Date of Award


Degree Type


Degree Name

Doctor of Philosophy (PhD)


Middle and Secondary Education

First Advisor

Chara H. Bohan

Second Advisor

Joseph R. Feinberg

Third Advisor

Jodi Kaufmann

Fourth Advisor

Laurie Brantley-Dias


Simulation games may increase student engagement in the social studies classroom. Papert (1991) states that constructionism allows students to build, whether tangible or intangible objects, and that the building and conversation around the building allows student to learn best. In this study, the researcher observed and interviewed participants, as well as wrote in a journal about the experience, regarding playing a simulation game about the Electoral College. The researcher utilized en vivo coding to facilitate data interpretation. The participants were 18 year-old students at a suburban high school in a metropolitan area in the southeastern United States.

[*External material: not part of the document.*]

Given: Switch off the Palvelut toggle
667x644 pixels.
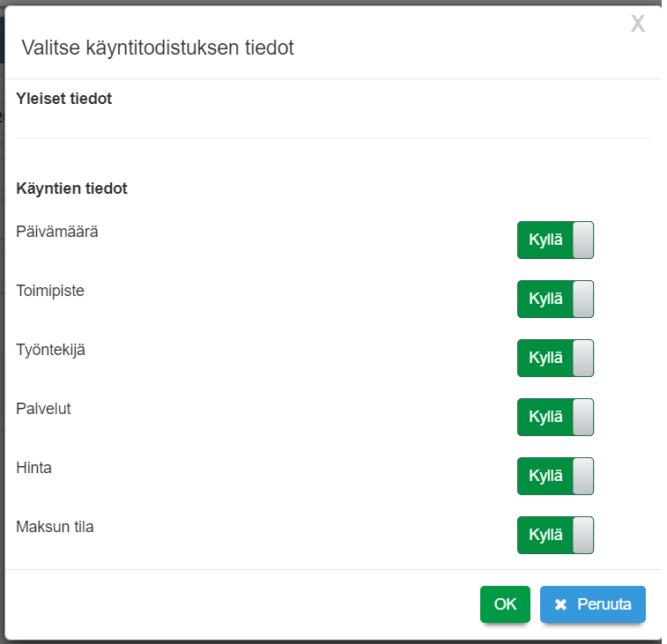Looking at the screenshot, I should pyautogui.click(x=555, y=417).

These participants were selected by self-identifying themselves as ‘social studies haters.’ The researcher gathered data to determine if the simulation game has a relationship to engagement in the social studies classroom and examined with the simulation game, eLECTIONS, exercised elements of the Universal Design for Learning (UDL) theory to engage the participants. The researcher determined that self-identified social studies haters at this school more strongly engaged in the social studies content when they participated in the simulation game on the Electoral College. The research also determined UDL enhanced engagement in the simulation game.